Standfirst
A new study identifies bipotent neuromesodermal progenitors as key players in embryonic differentiation.

PHOTOALTO
Gastrulation is a key process during early embryonic patterning in which a single epithelial layer develops into three germ layers — ectoderm, mesoderm and endoderm — and the axes of the embryo are formed. A recent study challenges the paradigm that the three germ layers are the primary intermediates in the differentiation of pluripotent epithelium into tissue-specific precursors and identifies bipotent neuromesodermal progenitors that have a crucial role in axial elongation and differentiation.
To track early development in mouse embryos, Tzouanacou and colleagues used a single-cell labelling method that relies on the spontaneous reversion of an inactive lacZ gene (laacZ) carrying a sequence duplication to an active lacZ reporter through a rare recombination event. Clones derived from laacZ/lacZ-revertant progenitor cells were followed to see which tissues of the embryo they contributed to, and the size of the clones allowed the authors to estimate the time at which the progenitor cells were labelled.
The tissue distribution and size of over 1,000 clones detected in embryonic day (E)8.5 (early organogenesis stage) embryos revealed that the endoderm and surface ectoderm segregated from other lineages before the end of gastrulation but, intriguingly, a large proportion of the neuroectoderm clones also showed labelling in the mesoderm, which suggests that common neuromesodermal progenitors persist at least into late gastrulation.
Next, the authors examined E10.5 embryos and found that common neuromesodermal progenitors persisted at the tail-bud stage. Based on the distribution of the clones, they suggested that the neuromesodermal progenitors could differentiate to colonize more posterior regions of the elongating anterior–posterior axis while still maintaining cells in the progenitor region, indicating that these cells have the capacity for self renewal.

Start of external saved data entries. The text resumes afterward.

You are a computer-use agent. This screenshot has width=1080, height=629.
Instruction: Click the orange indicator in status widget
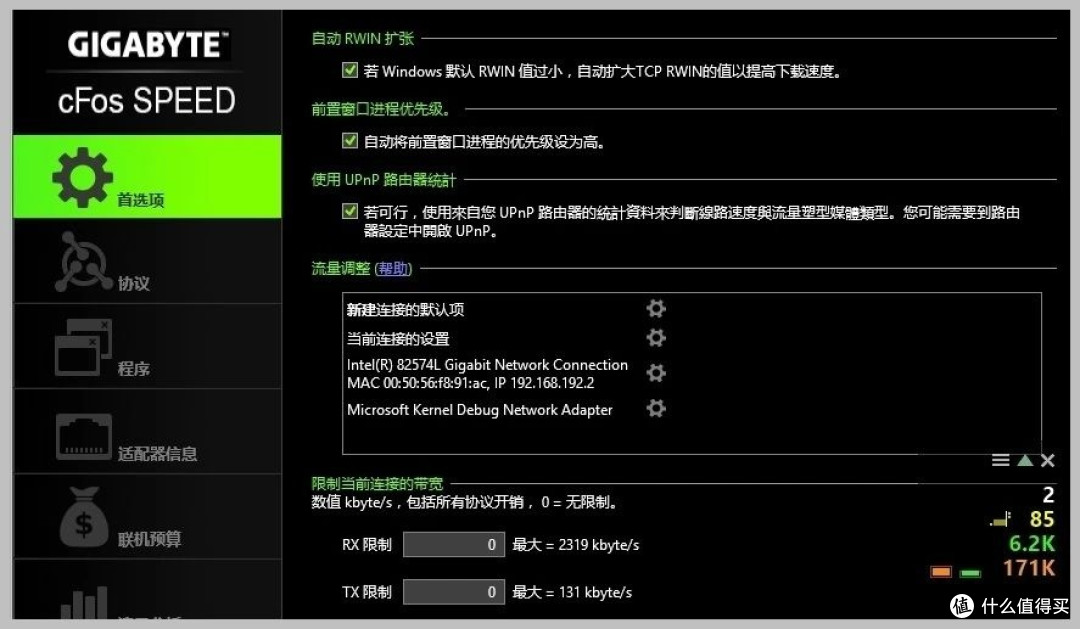click(x=940, y=572)
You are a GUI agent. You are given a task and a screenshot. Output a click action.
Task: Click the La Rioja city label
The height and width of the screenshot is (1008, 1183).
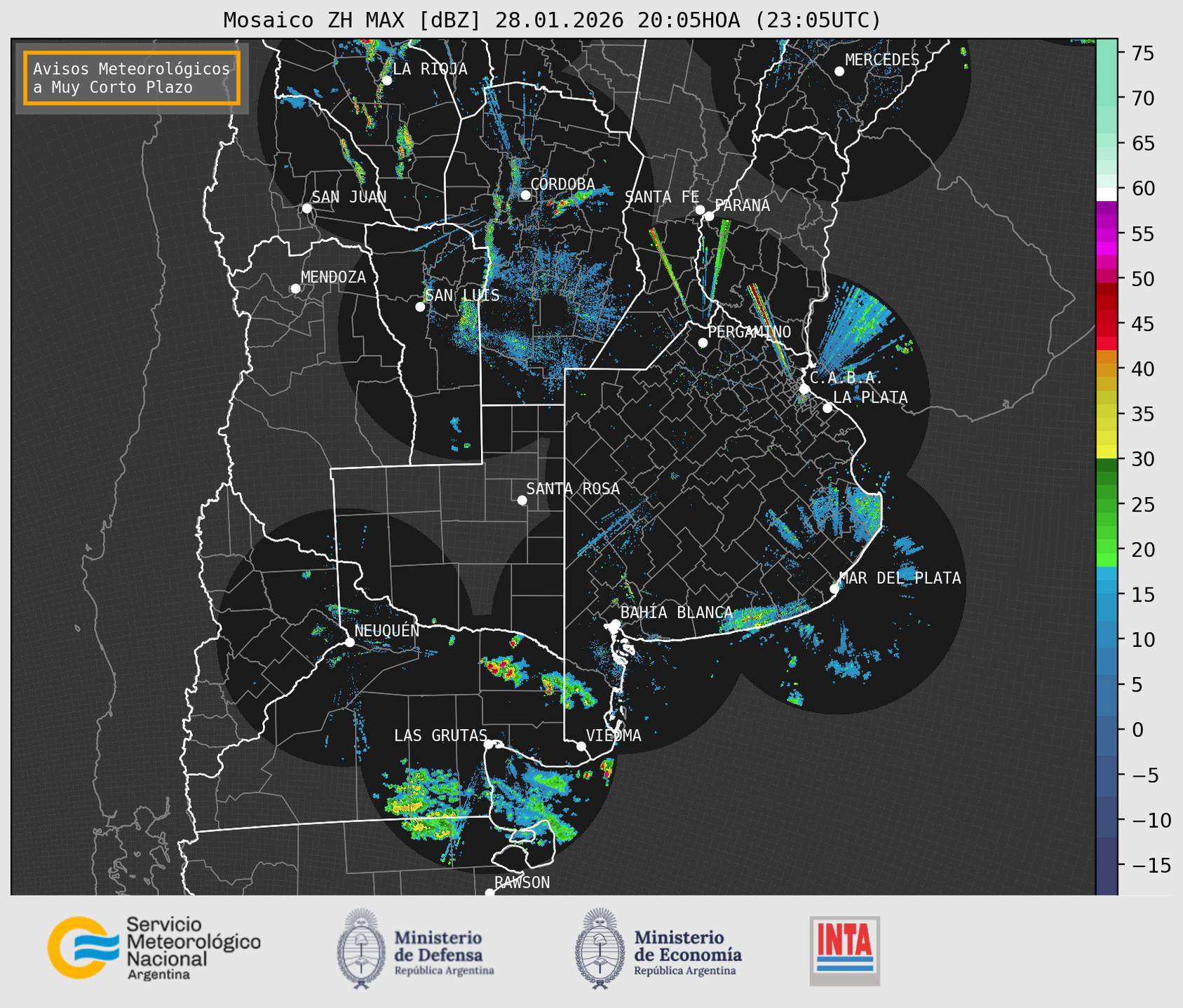(429, 69)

The authors also suggest that the composition of the neuromesodermal progenitor pool evolves during axis elongation, so that as early progenitor pool descendants are partly depleted, there is an expansion of a progenitor subpopulation that mainly contributes to the posterior axis.
The identification of neuromesodermal progenitors in this study may have important implications for strategies aimed at differentiating embryonic stem cells towards particular tissue lineages in vitro, as well as for understanding the developmental phenotypes of mouse mutants.